Anxiety is a response to a perceived threat. Without the anxiety, or stress, response, we would not survive. We need to be able to react to stressful events such as a child running in front of a car. Most people experience feelings of anxiety before an important event such as an exam, or giving a presentation. Anxiety disorders, however, are illnesses that cause people to feel frightened, distressed, and uneasy for no apparent reason. Left untreated, these disorders can dramatically and significantly diminish an individual’s quality of life.
Recognised specific anxiety disorders include…

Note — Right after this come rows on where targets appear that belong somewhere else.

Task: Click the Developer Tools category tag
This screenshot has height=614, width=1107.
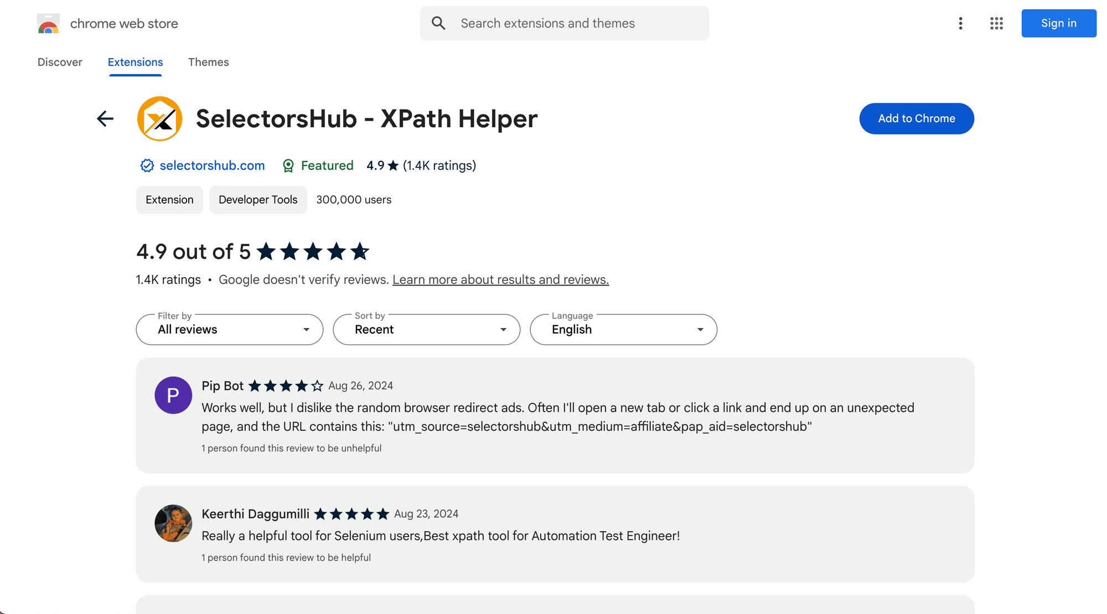Action: pos(258,200)
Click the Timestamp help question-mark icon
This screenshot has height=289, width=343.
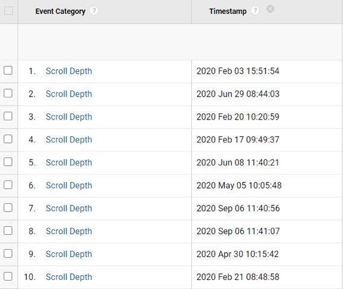point(255,10)
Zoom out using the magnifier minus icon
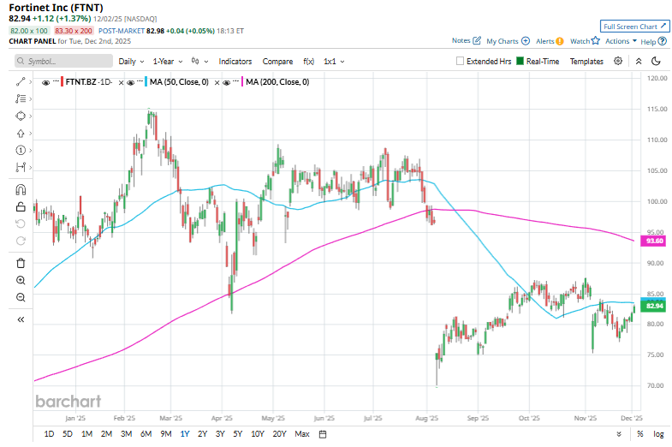This screenshot has width=672, height=447. [x=21, y=297]
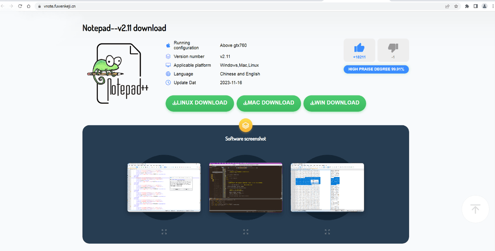Screen dimensions: 495x251
Task: Open the first software screenshot thumbnail
Action: point(164,187)
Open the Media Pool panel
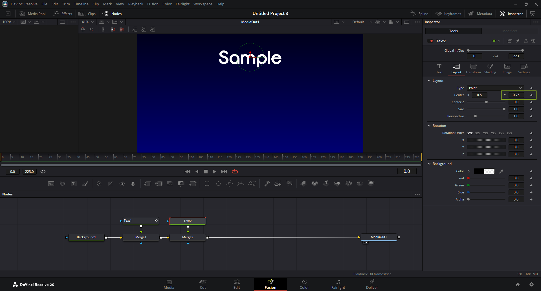 [x=32, y=14]
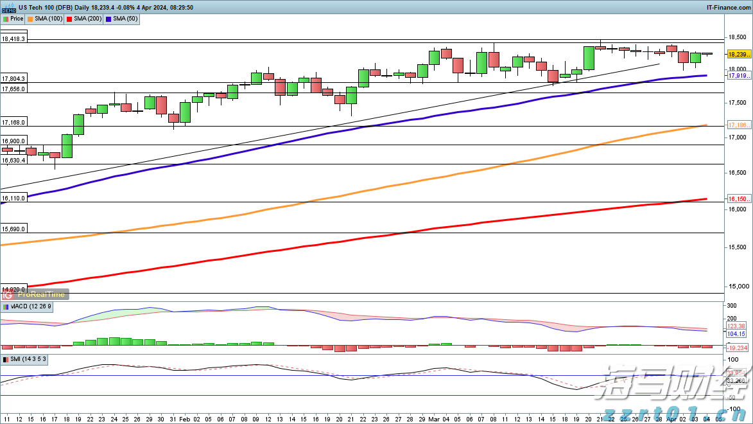Click the IG logo watermark
The width and height of the screenshot is (753, 424).
pos(9,294)
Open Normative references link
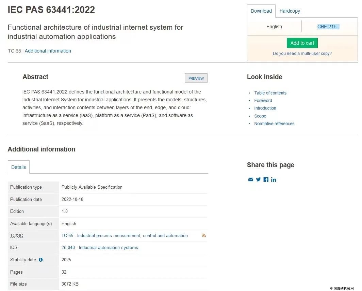This screenshot has height=291, width=362. tap(274, 123)
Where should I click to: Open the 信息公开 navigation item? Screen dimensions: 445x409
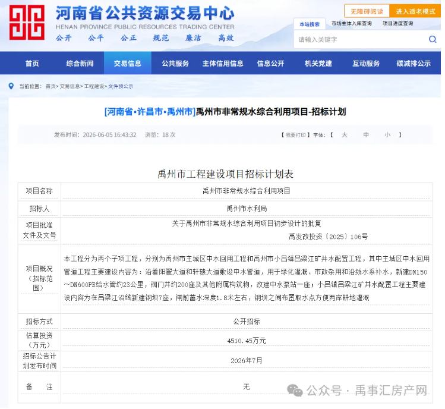(x=270, y=64)
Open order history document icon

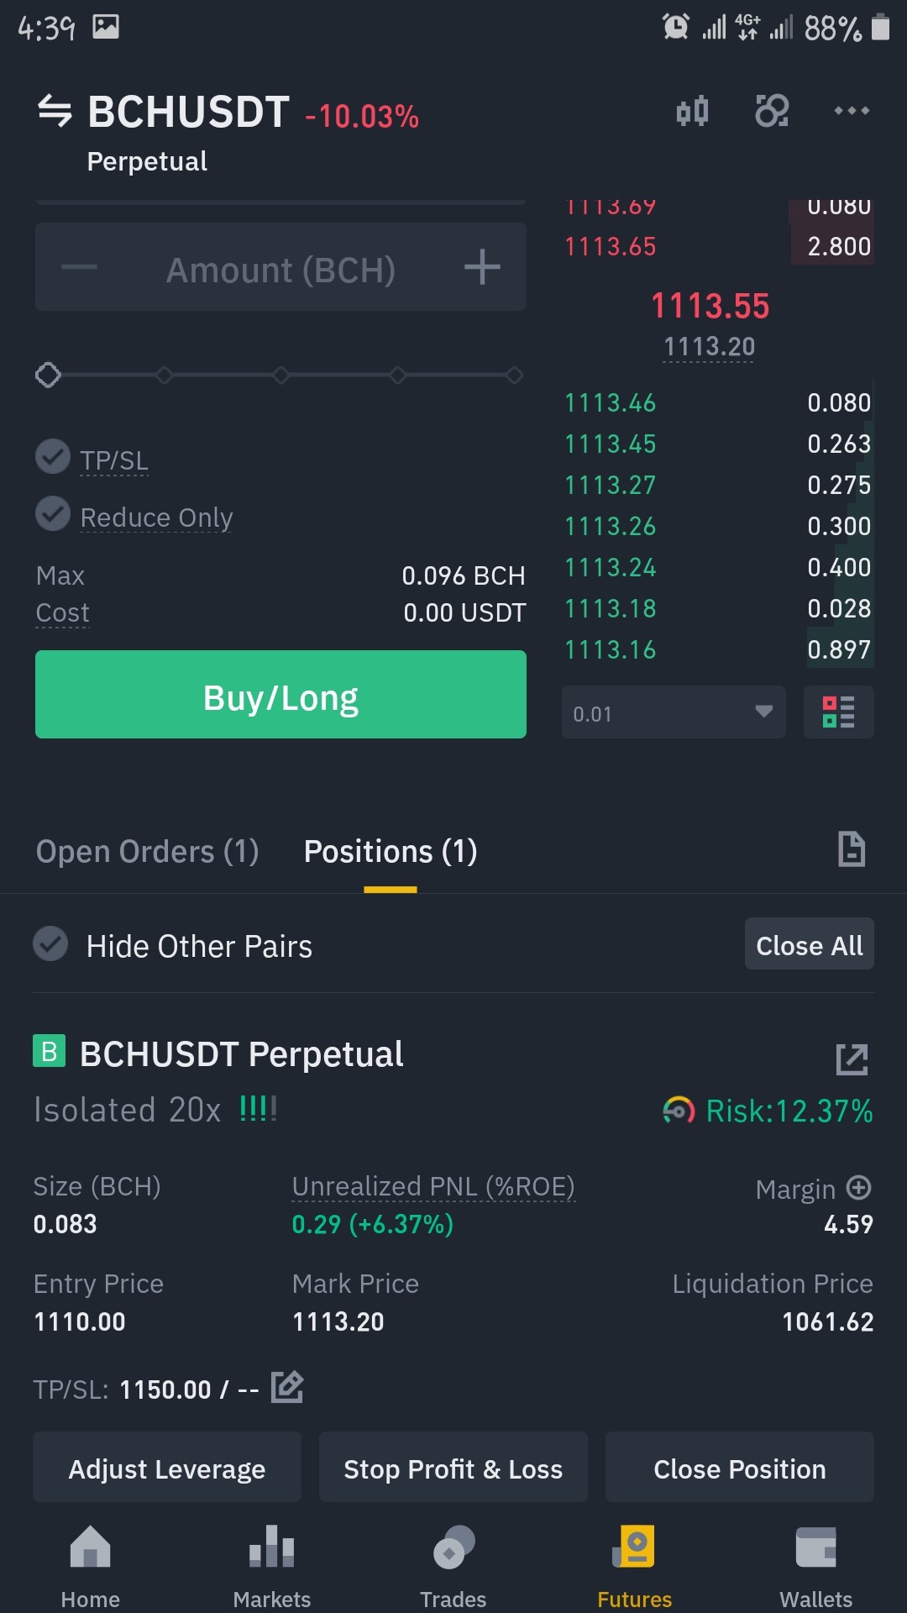[x=852, y=849]
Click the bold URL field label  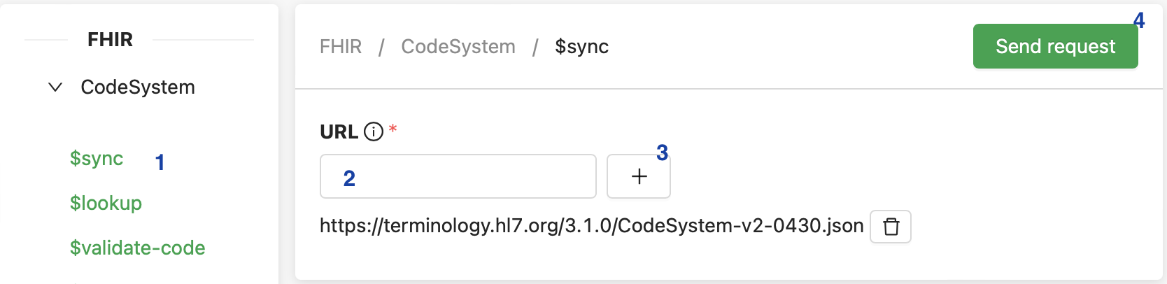(x=339, y=132)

Panic attacks are repeated episodes of intense fear that strike often and without warning. Physical symptoms include chest pain, heart palpitations, shortness of breath, dizziness, abdominal distress, feelings of unreality, and fear of dying. They can often escalate until the sufferer develops a fear of the panic attack, which results in avoidance of situations where attacks are more likely to occur. This may eventually lead to conditions such as agoraphobia.
GAD, sometimes known as ‘free-floating anxiety’, may be defined as a disorder in which the sufferer feels in a constant state of high anxiety. The anxiety experienced is not as a result of any specific trigger, but those with this condition feel that they are on edge all the time for no specific reason. GAD may be accompanied by physical symptoms, such as fatigue, trembling, muscle tension, headache, or nausea.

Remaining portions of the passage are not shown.